Since Sir Edmund Hillary and Tenzing Norgay first summitted Mt Everest in 1953, more than 4,000 mountaineers have reached the highest point on earth. They probably never imagined that the giant they summitted would one day turn into a dumpster. When recreational mountaineering skyrocketed in the 1980s, the ugly side of the business started becoming apparent. Every year, as the spring develops, Everest is swamped with tourists. Tour groups, together with teams of Sherpas, unite to begin their long-awaited journeys. Everest Base Camp becomes their home for the next few weeks that usually keeps the region occupied, and the mountain experiences heavy traffic. Climbing Everest has evolved. It does not involve mystery and extraordinary calculations as it used to.
Commercialisation has taken off so rapidly that experience, proper training and safety are being overlooked for the sake of profit. According to a report in The Kathmandu Post, as Mt Everest continues to attract a growing number of big-spending climbers, there is little attention paid to the ugly footprints they leave behind. The level of pollution is soaring.
The trash left behind does not easily degrade due to the icy temperatures. In addition, the melting glaciers due to global warming have exposed the litter further. It is time we take a step back and ask ourselves: Why does Everest deserve that? When will we start being accountable? Human-generated waste from different camps is simply brought down and dumped into open pits. The nightmare of water contamination and environmental pollution is becoming a reality. Enduring plastics and oxygen cylinders left behind add to this degradation. On top of everything, climate change is making this problem worse and more unpredictable. The Nepal government has demanded that mountaineers bring back their waste or face a USD 4,000 fine. However, enforcement is still questionable. According to the Sagarmatha Pollution Control Committee, climbers brought down nearly 25 tonnes of trash and 15 tonnes of human waste in 2017. Everest still holds thousands of tonnes of trash.
The pursuit of Everest and its glory attached to it has made people manic. Tourists who spend up to USD 100,000 to achieve ever-lasting glory simply do not care about a relatively tiny fine. Subsequently, tourists who are desperate to write their names in history are very unlikely to be troubled by this pollution. The pollution is not limited to the mountain region. Human faeces get dumped in the trenches of nearby villages, which eventually becomes a pit of disgust that locals have to live with. It becomes worse during the monsoon when the faeces are flushed downhill into the river. It is more than mere mountain pollution, and should this trend continue, the emergence of epidemics in the region is likely. These people need a solution to these problems. Converting these waste materials into renewable energy could be one of the potential solutions. With the amount of money at stake, the closing of Everest seems unlikely. However, the problem will only get worse the longer we wait.

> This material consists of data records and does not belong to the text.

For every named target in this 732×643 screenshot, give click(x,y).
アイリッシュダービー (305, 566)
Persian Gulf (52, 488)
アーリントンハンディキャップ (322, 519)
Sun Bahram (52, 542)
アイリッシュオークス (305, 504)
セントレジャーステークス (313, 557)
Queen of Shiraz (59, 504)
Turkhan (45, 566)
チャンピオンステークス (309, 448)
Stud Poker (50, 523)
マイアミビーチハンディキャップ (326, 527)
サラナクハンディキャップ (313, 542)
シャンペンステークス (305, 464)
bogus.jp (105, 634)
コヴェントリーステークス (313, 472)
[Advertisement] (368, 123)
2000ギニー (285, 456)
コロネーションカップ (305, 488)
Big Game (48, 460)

There is a critical need for mountain cleaning along with a sustainable policy solution. There are organisations and groups committed to cleaning the litter, and who plan to convert this waste into biogas. The idea is encouraging, however, there is little room for optimism until we start seeing collective effort from the government. The government still hasn’t realised the gravity of this issue, which is truly unfortunate. One of the few identities of Nepal is on the cusp of being tarnished. Our short-term greed could result in permanent damage unless we become proactive. China recently announced that it would be closing its base camp to tourists, citing growing pollution. China vows to strictly enforce this commitment. Will Nepal be brave enough for a similar bold initiative to address the pollution issue? The government’s passivity suggests they will continue to ignore the problem as long as Everest continues to serve as a cash cow.
Everest and the Nepali people hope for a rational decision from the government. On one side, the permit fees generating millions of rupees might be too striking to ignore. On the other, the situation might get out of control if a major policy is not brought forward. So, the question is how do we enforce regulation that is pragmatic while still bringing the needed change? The right balance is important. Significant investment is necessary to collect the trash. The idea of collecting trash using technology has been brought forward, but no solid strategy has been adopted. In the words of Dutch climber Wilco van Rooijen, “The danger is not the mountain anymore, it is the number of people on it.” Of course, he was referring to the safety of climbers, but it applies to the environment and the mountain in general. The monument that has always been our pride and identity is turning into a mortification. The issue is more critical than a lot of us realise. Mt Everest is crying. It needs our help.